Fig 1. Measurements of sC5b-9, total protein and WBC in PDFs on peritonitis days 1 and 5.
All cases were categorized into gram positives, gram negatives, fungal infection (fungus) and culture negative based on identified causative microorganisms. (A) and (B) show levels of sC5b-9 in peritoneal dialysates (PDFs); (C) and (D) show levels of total protein in PDF; (E) and (F) show white blood cells (WBC) counts in PDF. (A), (C) and (E), day 1 post-onset; (B), (D) and (F), day 5 post-onset. Statistical tests with Kruskal-Wallis test followed by Mann-Whitney U test and Bonferroni correction. *, p<0.05; **, p<0.01.
Protein-adjusted levels of sC5b-9, C3 and C4 and counts of WBC in PDFs from PD patients with peritonitis
Statistically significant differences of adjusted sC5b-9 levels, adjusted C3 levels, adjusted C4 levels and counts of WBC in PDF were observed between days 1, 2 and 5 in group 2 (p<0.001) but not in group 1. Compared with day 1, significant decreases in adjusted sC5b-9, C3 and C4 levels in PDF were observed on day 5 (p<0.001), and also in counts of WBC levels in PDF on days 2 and 5 (p<0.01 and p<0.001, respectively). There were no significant differences between group 1 and group 2 in levels of all complement markers in PDF on days 1 and 2 (Fig 2), whereas all of them were significantly lower in group 2 than in group 1 on day 5. WBC counts in PDF were also lower in group 2 than in group 1 on day 5. Because levels of adjusted sC5b-9, C3 and C4 in PDF were different between groups 1 and 2 on day 5, we further analyzed these markers focusing on day 5.
Fig 2. PDF levels of adjusted sC5b-9, C3 and C4 and WBC counts after onset of peritonitis.
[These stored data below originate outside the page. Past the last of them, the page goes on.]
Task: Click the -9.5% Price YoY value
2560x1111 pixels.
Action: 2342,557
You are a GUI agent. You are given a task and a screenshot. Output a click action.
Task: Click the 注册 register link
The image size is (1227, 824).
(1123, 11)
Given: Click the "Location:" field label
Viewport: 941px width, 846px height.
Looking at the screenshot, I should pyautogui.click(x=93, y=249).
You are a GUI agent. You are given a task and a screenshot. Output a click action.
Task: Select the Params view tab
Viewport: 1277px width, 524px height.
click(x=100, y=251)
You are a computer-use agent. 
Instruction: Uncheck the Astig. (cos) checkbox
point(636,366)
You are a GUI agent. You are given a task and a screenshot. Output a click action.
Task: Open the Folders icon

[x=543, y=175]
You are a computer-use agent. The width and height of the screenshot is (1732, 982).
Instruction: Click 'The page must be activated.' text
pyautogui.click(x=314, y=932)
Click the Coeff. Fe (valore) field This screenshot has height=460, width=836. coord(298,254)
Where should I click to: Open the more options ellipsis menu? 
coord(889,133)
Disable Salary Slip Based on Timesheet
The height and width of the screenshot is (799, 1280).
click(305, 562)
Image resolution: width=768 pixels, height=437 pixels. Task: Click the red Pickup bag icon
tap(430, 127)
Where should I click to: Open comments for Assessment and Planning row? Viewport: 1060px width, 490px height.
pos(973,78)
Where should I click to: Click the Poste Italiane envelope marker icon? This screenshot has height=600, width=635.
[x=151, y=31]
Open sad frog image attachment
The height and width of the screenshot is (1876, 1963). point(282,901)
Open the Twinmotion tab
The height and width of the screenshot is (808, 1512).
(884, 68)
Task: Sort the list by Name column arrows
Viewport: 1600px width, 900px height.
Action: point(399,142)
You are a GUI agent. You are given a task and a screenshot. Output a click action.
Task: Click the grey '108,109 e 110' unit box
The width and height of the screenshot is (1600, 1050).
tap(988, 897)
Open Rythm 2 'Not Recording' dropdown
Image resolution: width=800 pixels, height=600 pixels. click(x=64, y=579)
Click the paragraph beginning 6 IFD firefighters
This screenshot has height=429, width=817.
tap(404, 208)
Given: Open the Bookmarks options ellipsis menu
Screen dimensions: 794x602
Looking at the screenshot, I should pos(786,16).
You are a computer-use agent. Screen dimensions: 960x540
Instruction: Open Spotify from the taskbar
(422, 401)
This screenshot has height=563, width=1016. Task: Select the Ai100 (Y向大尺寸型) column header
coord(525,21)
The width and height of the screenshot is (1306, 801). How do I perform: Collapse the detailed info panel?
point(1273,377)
PDF levels of sC5b-9, C3 and C4 adjusted for total protein on Days 1, 2 and 5 after onset of peritonitis are shown in (A), (C) and (D), respectively. Counts of WBC in PDFs are shown in (B). Gray hatched bar is group 1 and open hatched bar is group 2. ns., not significant. Statistical tests with Mann-Whitney U test and Bonferroni correction.
Percent changes of adjusted sC5b-9, C3 and C4 in PDFs from PD patients with peritonitis
Percentage changes of adjusted sC5b-9, C3 and C4 levels in PDF were not significantly different between groups 1 and 2 from day 1 to day 2, whereas they were significantly larger in group 1 from day 2 to day 5 and from day 1 to day 5 (Fig 3A, 3B and 3C).
Fig 3. Percent change of the PDF levels of adjusted sC5b-9, C3 and C4 after onset of peritonitis.
(A) shows percent change of adjusted levels in PDF of sC5b-9 (A), C3 (B) and C4 (C). (D2-D1)/D1, (D5-D2)/D2 or (D5-D1)/D1 shows changes from days 1 to 2, from days 2 and 5, or from day 1 to 5, respectively. Gray filled hatched bar is group 1 and open hatched bar is group 2. Statistical tests with Mann-Whitney U test and Bonferroni correction. ns., not significant.
Levels of adjusted sC5b-9, C3 and C4 in PDF on day 5 for four categories of microorganisms causing peritonitis
When bacteriological results were categorized into gram positive, gram negative, fungus or culture negative, adjusted levels of sC5b-9 in gram positive and culture negative PDF were significantly higher in group 1 than in group 2 (Fig 4A). No significant difference was observed in adjusted C3 levels between groups 1 and 2 (Fig 4B), while adjusted levels of C4 in gram negative infected PDF were significantly higher in group 1 compared to group 2 (Fig 4C). All cases with fungal peritonitis were withdrawn from PD according to recommendation of the ISPD guideline immediately after fungal infection was identified, therefore we could not statistically compare fungal peritonitis between groups 1 and 2. However, adjusted levels of sC5b-9, C3 and C4 were similarly high in fungal infected PDF in group 1as the other three categories in group 1.
Fig 4. PDF levels of adjusted sC5b-9, C3 and C4 on Day 5 for four categories of microorganisms causing peritonitis.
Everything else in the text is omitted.